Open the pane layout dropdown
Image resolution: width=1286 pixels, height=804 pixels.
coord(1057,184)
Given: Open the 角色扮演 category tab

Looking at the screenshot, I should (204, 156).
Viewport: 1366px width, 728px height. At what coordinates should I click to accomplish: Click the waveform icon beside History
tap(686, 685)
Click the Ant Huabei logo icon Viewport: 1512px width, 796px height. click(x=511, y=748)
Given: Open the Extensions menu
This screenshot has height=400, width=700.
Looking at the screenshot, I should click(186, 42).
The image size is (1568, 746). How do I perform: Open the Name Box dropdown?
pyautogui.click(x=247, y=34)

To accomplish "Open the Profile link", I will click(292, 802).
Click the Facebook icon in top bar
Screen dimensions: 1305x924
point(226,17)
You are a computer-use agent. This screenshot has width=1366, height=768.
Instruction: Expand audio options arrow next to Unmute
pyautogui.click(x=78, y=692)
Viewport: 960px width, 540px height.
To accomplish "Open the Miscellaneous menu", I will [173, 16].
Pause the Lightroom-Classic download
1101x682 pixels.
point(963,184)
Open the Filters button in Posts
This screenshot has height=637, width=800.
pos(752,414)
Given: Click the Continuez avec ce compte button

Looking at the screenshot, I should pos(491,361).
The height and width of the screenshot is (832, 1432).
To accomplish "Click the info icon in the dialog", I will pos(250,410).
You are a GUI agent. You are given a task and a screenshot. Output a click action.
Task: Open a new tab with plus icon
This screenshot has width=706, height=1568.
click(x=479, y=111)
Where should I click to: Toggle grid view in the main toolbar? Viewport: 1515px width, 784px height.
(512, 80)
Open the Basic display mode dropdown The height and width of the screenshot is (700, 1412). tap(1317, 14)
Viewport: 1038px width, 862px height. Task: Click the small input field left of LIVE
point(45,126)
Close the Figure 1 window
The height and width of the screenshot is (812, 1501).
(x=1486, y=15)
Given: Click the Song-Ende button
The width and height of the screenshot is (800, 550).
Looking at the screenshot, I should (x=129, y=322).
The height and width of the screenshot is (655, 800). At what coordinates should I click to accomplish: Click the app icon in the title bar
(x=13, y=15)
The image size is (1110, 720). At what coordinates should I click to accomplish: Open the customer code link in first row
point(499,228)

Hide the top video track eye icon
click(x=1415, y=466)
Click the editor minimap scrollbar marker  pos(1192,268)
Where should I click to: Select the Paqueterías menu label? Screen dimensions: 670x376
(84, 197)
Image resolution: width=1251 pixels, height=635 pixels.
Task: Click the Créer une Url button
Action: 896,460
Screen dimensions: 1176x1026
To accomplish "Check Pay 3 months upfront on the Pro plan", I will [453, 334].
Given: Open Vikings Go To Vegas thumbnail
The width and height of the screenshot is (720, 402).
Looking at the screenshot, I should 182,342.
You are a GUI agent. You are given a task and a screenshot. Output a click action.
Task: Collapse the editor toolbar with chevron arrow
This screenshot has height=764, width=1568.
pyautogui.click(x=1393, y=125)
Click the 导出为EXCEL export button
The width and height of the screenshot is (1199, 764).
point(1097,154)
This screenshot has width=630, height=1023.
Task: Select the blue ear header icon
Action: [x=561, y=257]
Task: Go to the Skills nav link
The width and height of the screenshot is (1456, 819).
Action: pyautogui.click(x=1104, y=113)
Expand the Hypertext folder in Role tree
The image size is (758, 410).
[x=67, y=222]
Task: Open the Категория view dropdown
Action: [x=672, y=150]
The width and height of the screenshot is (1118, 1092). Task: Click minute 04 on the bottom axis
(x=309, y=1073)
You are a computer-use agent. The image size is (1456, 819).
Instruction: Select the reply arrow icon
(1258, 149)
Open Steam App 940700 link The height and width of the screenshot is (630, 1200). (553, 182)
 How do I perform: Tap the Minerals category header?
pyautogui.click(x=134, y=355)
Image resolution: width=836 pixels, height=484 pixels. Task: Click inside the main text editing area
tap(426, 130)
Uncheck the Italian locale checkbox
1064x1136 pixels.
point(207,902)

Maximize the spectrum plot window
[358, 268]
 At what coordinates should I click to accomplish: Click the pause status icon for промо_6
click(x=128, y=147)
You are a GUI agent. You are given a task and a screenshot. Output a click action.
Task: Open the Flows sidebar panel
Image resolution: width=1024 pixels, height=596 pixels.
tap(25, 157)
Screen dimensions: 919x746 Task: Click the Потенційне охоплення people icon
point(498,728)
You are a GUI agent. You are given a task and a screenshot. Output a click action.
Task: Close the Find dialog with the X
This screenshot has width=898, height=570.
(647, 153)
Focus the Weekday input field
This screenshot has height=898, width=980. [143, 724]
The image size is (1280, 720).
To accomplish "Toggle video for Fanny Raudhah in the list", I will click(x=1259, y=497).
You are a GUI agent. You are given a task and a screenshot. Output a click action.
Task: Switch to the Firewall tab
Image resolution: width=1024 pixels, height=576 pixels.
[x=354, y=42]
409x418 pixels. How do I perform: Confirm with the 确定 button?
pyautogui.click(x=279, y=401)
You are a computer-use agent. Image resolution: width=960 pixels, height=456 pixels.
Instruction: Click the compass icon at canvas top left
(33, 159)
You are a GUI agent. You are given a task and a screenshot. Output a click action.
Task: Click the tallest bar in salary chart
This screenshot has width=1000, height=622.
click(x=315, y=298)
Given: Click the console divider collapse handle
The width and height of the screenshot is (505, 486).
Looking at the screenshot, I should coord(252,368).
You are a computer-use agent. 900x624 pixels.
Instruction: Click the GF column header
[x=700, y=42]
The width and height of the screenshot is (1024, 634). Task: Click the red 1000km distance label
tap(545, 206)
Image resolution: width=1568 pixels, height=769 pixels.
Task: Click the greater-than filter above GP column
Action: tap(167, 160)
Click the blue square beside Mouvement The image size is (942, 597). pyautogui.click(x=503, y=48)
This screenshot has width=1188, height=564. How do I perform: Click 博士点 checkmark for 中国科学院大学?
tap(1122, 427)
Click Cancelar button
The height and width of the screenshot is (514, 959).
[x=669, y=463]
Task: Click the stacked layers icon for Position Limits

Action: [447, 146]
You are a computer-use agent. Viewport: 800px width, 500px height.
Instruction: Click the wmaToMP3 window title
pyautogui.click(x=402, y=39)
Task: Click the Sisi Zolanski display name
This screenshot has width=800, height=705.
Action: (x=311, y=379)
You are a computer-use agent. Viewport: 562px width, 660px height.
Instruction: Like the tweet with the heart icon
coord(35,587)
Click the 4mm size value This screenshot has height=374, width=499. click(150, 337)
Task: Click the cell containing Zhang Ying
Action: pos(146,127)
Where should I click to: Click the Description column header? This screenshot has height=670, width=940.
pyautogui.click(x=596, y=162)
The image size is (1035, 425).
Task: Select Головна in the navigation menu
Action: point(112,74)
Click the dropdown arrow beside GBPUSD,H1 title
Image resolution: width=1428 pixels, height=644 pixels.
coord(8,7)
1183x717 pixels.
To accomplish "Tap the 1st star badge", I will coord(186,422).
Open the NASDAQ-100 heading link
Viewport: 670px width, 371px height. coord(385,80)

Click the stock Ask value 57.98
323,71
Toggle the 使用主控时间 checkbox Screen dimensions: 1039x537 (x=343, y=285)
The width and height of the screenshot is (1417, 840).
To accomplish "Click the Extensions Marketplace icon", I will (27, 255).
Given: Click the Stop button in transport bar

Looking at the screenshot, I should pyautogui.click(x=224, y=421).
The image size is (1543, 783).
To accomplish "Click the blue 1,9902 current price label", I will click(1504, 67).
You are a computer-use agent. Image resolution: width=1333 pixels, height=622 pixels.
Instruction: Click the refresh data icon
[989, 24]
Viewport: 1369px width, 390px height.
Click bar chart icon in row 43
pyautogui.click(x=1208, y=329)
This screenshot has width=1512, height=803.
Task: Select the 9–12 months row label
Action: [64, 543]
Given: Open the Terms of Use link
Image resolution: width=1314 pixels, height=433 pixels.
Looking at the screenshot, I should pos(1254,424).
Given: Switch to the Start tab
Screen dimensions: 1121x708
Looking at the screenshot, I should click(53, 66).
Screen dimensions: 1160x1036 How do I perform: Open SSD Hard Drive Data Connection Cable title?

*Problem details*
Everything from the line that has "Given: Open the Terms of Use link" to the final line above should be retyped exactly, and nothing else.

*Output for this task*
Given: Open the Terms of Use link
Image resolution: width=1314 pixels, height=433 pixels.
Looking at the screenshot, I should pos(1254,424).
Given: Switch to the Start tab
Screen dimensions: 1121x708
Looking at the screenshot, I should click(53, 66).
Screen dimensions: 1160x1036 How do I perform: Open SSD Hard Drive Data Connection Cable title?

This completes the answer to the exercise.